From Husemöller's 'Fiber Bundles' (slightly rephrased):
Proposition: Consider a bundle $\xi: E \to B$, and a mapping f: B' \to B. Then for any $s \in \Gamma(\xi)$ there is a \sigma: B' \to E \times_B B' defined by \sigma(b') = (b', sf(b')) that is a section of $f^*(\xi)$, and $f_\xi \sigma = s f$. If $f$ is an identification map and if $\sigma \in \Gamma(f^*(\xi))$ is such that $f_\xi \sigma$ is constant on $f^{-1}(b)$ for all $b \in B$, then there is a $s \in \Gamma(\xi)$ such that $sf = f_\xi \sigma$.

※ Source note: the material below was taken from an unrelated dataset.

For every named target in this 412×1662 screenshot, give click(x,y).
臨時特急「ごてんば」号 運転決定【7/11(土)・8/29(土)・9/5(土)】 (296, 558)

Proof: [...] For the second statement, we have a factorization of $f_\xi \sigma$ by $f$, giving a map $s: B \to E$ with $sf = f_\xi \sigma$. Moreover, $\xi sf = \xi f_\xi \sigma = f f^*(\xi) \sigma = f$ and $\xi s = 1_B$, since $f$ is surjective. Then $s$ is the desired cross section.
What does 'an identification mapping' mean? Does it merely mean a surjection? I'm sure it can't mean a homeomorphism or even a bijection because that would make the second part trivial.